Entusiasmado, o presidente da Sociedade Rural do Paraná (SRP), Edson Neme Ruiz, considerou essa edição da exposição ''um sucesso''. Os números finais serão apresentados nesta semana mas ele estimou preliminarmente que nos onze dias de feira mais de 900 mil pessoas tenham passado pelo parque. ''Em público, devemos estourar este ano. Quarta, quinta e sexta-feira, o recinto de shows João Milanez teve que ser fechado pela Polícia Militar porque atingiu sua capacidade máxima'', lembrou Ruiz. As novidades lançadas neste ano como o show gospel e o incentivo dado a artistas locais deverão ser repetidas em 2006.
Em outra ponta, a dos leilões, o presidente da SRP também estava entusiasmado com os resultados.

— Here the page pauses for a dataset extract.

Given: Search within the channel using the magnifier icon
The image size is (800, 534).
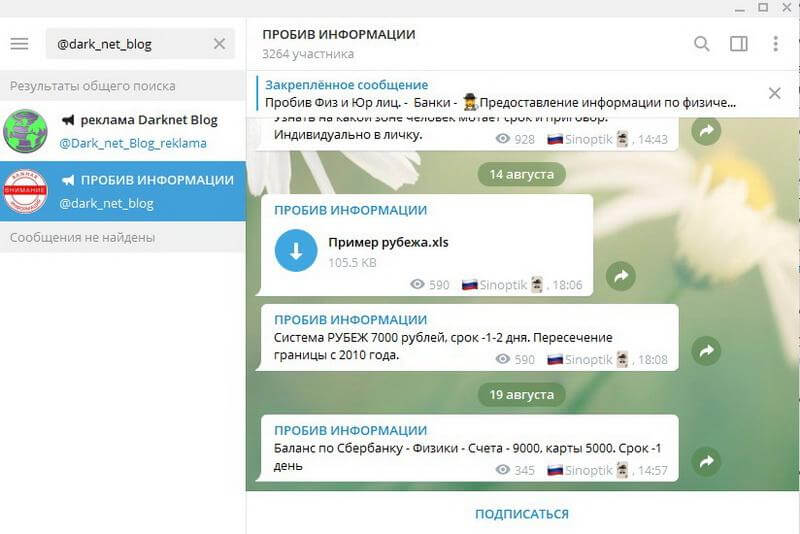Looking at the screenshot, I should click(702, 44).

De acordo com ele, ontem à tarde deveria ser batido o recorde do ano passado, quando as cifras atingiram os R$ 16 milhões. Para Ruiz, os números refletem os investimentos cada vez maiores em genética e tecnologia.
Sobre os eventos técnicos, seminários e palestras, Ruiz destacou que foram essenciais para promover o intercâmbio de informações e conhecimento entre produtores. Apenas no segmento de máquinas e equipamentos, os resultados esperados eram mais acanhados desde o início da exposição, haja visto o momento difícil vivido pelo setor. ''Já sabíamos que as cifras seriam menores porque estamos passando por dificuldades como o câmbio, alta da produção internacional e a seca aqui no Brasil'', comentou Ruiz, que pediu ''a criação de instrumentos para ajudar o produtor a pagar suas dívidas''.

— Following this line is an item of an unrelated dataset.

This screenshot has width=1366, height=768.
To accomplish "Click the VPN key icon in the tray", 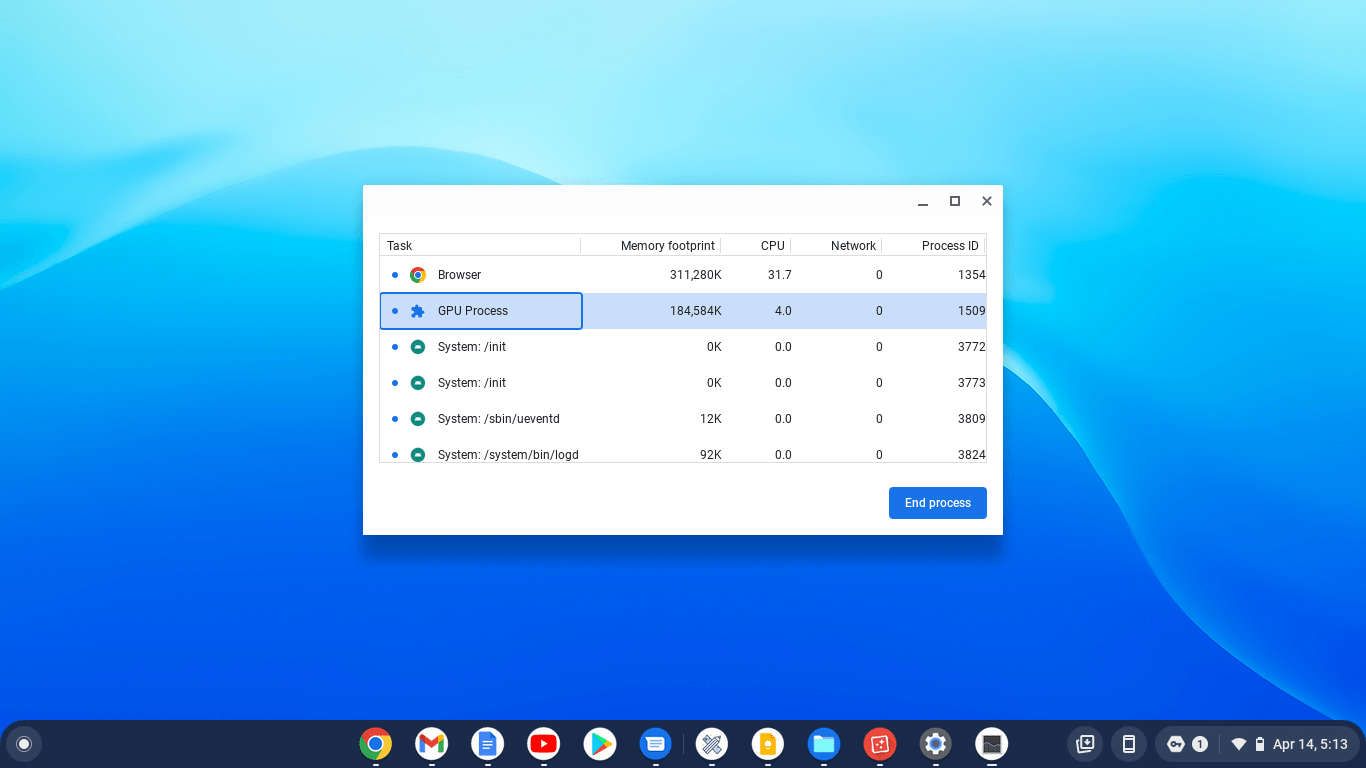I will (1175, 744).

O balanço das polícias Civil e Militar e do Corpo de Bombeiros também foi positivo. Na delegacia móvel montada no parque foram registradas apenas 41 ocorrências, a maioria furtos de celulares e carteiras. O número, segundo os policiais, ficou bem abaixo do registrado em anos anteriores. A PM também não registrou nenhuma ocorrência muito grave, assim como os socorristas dos Bombeiros que atenderam sobretudo casos clínicos.